Reuters - Unscheduled Ecb Press Conference Today

Discussion in 'Wall St. News' started by THE-BEAKER, Aug 2, 2007.

  1. EBC will hold press conference today when normally they are on summer break.

    this is unusual and has never happend before.

    a possibility of a hike today but most think will announce for possible hike in september.
  2. It's my understanding it should be @ 9:30 ET.
  3. It's my understanding it should be @ 9:30 ET. - Bloomberg TV.
  4. ...'strong vigilance'...
  5. very strange affair.

    did not see the point of why they did it?

    sept hike already absorbed and discounted before meeting.

    use of strong vigilance already priced and discounted.

    i can only think that this was a statement on two issues.

    (1) they have been under political pressuse especially from the french and this was a big fuck you to them.

    (2) in light of market turmoil and subprime mess this was also a fuck you to the markets in that rates will go up and are going up in the future.

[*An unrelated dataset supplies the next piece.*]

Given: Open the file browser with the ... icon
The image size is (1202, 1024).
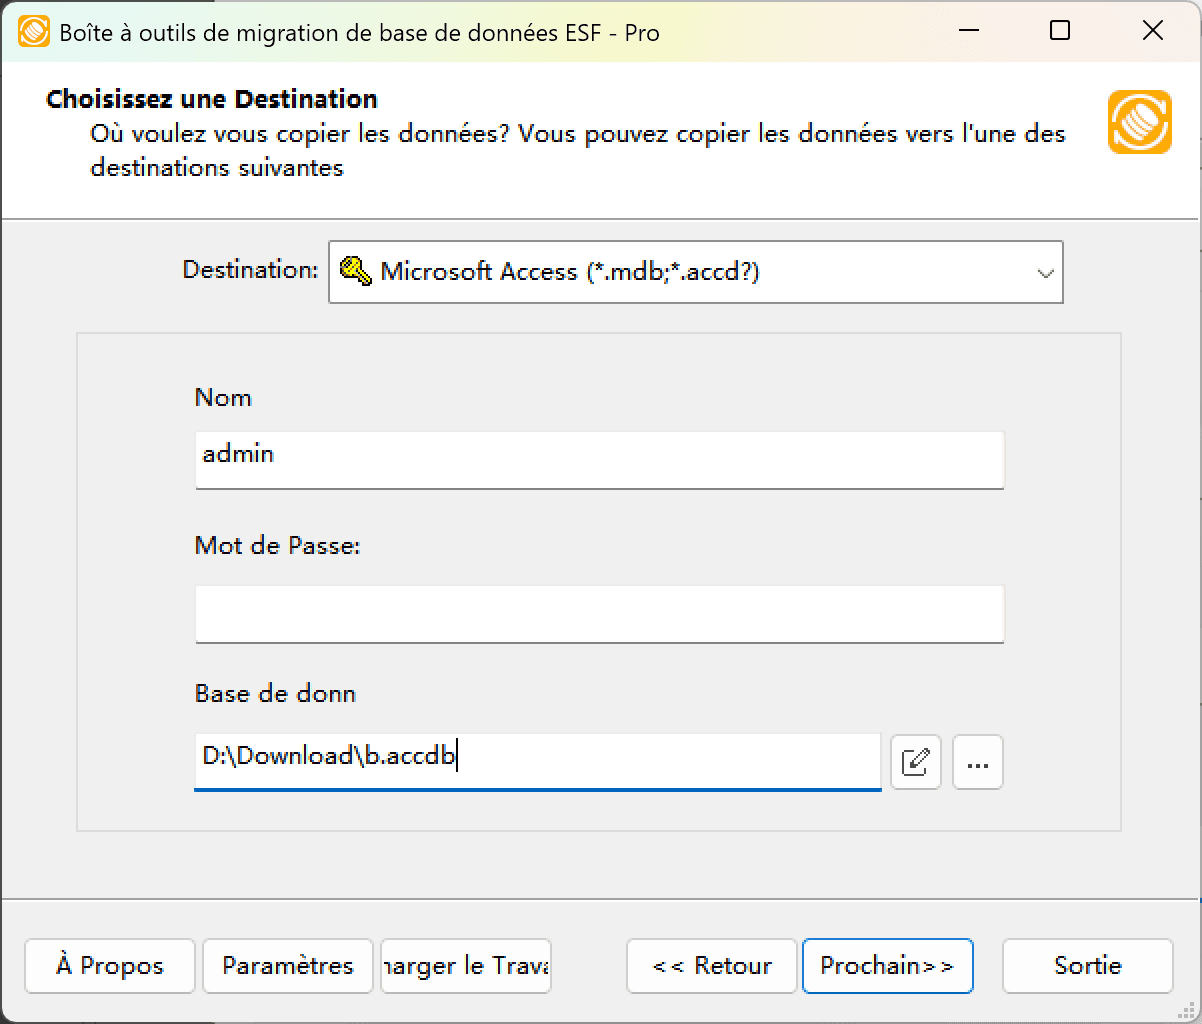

    there will be no bail outs with rate cuts
  6. Very probable!
    They want to transmit the idea that they observe the credit mkts, the home mkts but what they care is inflation risk.
  7. what happened in the press conference? I didn't get a chance to catch it. any hikes?
  8. wonder if this is it - this IKB thing is WAY worse than what broke Sunday night - - and the AXA story is pretty fresh also - - AXA is large French insurer and a CAC 40 component

    This update just in:

    Insight: Subprime woes produce some unexpected casualties
    By Gillian Tett

    Published: August 2 2007 18:26 | Last updated: August 2 2007 18:26

    How do you say “yikes” in German? That is a question many investors might ask right now when they look at IKB, the specialised German lender.

    At the start of the week, IKB startled markets by admitting it had racked up vast losses on its credit portfolio – a move that prompted KfW, the German state bank, to underwrite around €8bn ($11bn) of IKB-owned securities. But, on Thursday, it emerged that IKB's exposure to the subprime sector had somehow ballooned to €17bn – many times the total market capitalisation of the group.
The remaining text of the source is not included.